### Enunciado
Prossiga o texto sobre o cultivo de milho transgénico em Portugal a partir da última frase mostrada.

### Excerto da página
::::

Mapa traça o perfil do cultivo de transgénicos em Portugal
Organização não-governamental divulga dados oficiais obtidos após cinco acções judiciais.
Em dez anos, houve 1931 notificações de agricultores que declararam a intenção de semear o chamado milho-Bt – modificado artificialmente para produzir um insecticida contra a praga da broca.
Em 81% dos casos, a área cultivada foi inferior a 50 hectares. E em praticamente duas em cada cinco plantações (37%), o valor não chegou a dez hectares. Apenas 5% superaram os 100 hectares, numa década de milho-Bt em Portugal. A maior foi de 256 hectares, num empreendimento agrícola em Alvalade, Santiago do Cacém, em 2014.

::::

### Dados fornecidos
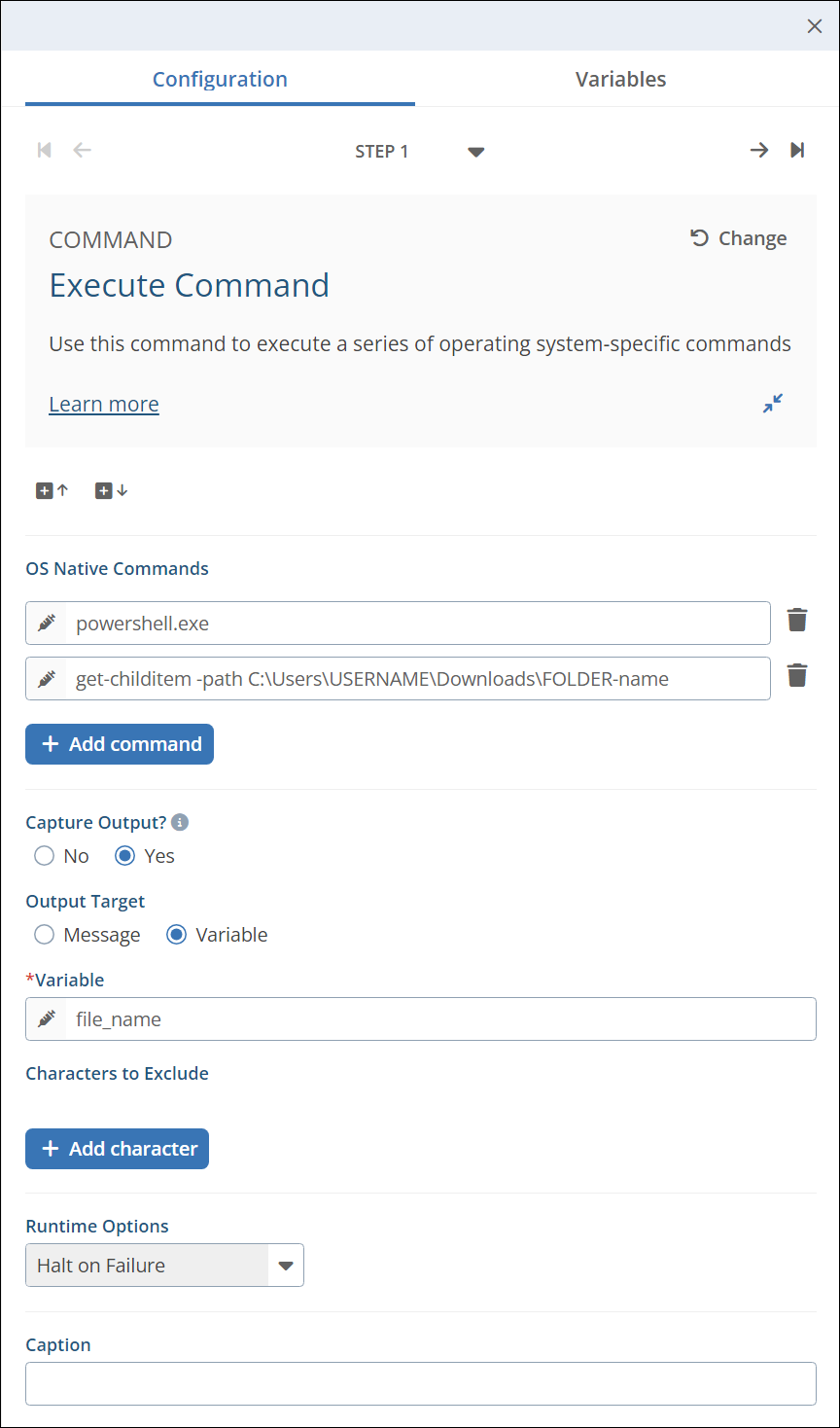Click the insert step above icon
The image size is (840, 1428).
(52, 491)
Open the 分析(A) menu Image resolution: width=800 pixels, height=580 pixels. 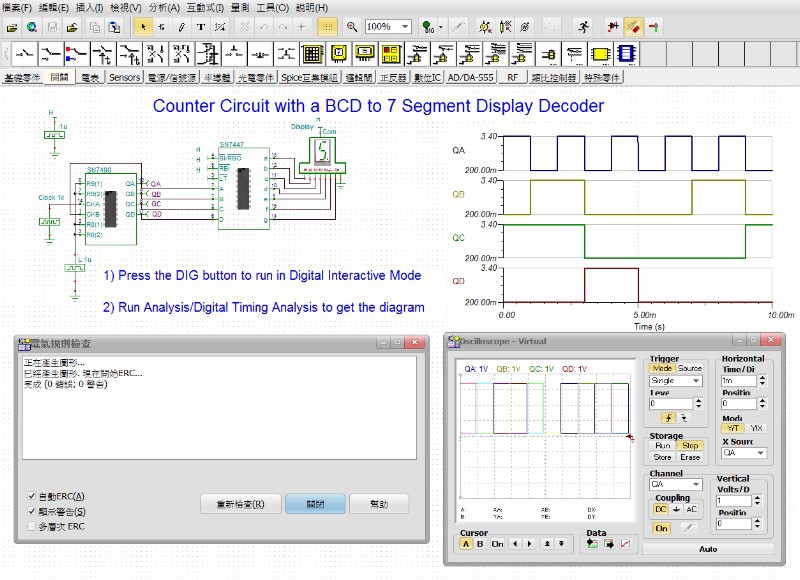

::::

### Resposta
Um mapa com os dados mais recentes, dos últimos dois anos, é publicado esta quinta-feira pela Plataforma Transgénicos Fora, que reúne várias organizações não-governamentais, como associações ambientalistas e de agricultores biológicos. Dele resulta que Santiago do Cacém é, de longe, o concelho com mais milho transgénico: cerca de 1200 hectares em 2014 e 1000 hectares em 2013. Coruche vem a seguir, com 850 e 870.
Não é apenas um mapa, mas uma base de dados com as informações individuais de cada exploração agrícola que plantou milho transgénico, incluindo o nome e a morada do agricultor.
“A opção de cultivo que cada empresário agrícola faz é uma opção económica que transcende a actividade privada. É como saber onde as empresas põem os seus resíduos”, argumenta Margarida Silva, da Plataforma Transgénicos Fora. “Não é uma perseguição aos agricultores. Acreditamos que esse cultivo implica riscos. E as pessoas têm de estar conscientes de onde está este risco. Estas informações não podem estar em segredo”, acrescenta.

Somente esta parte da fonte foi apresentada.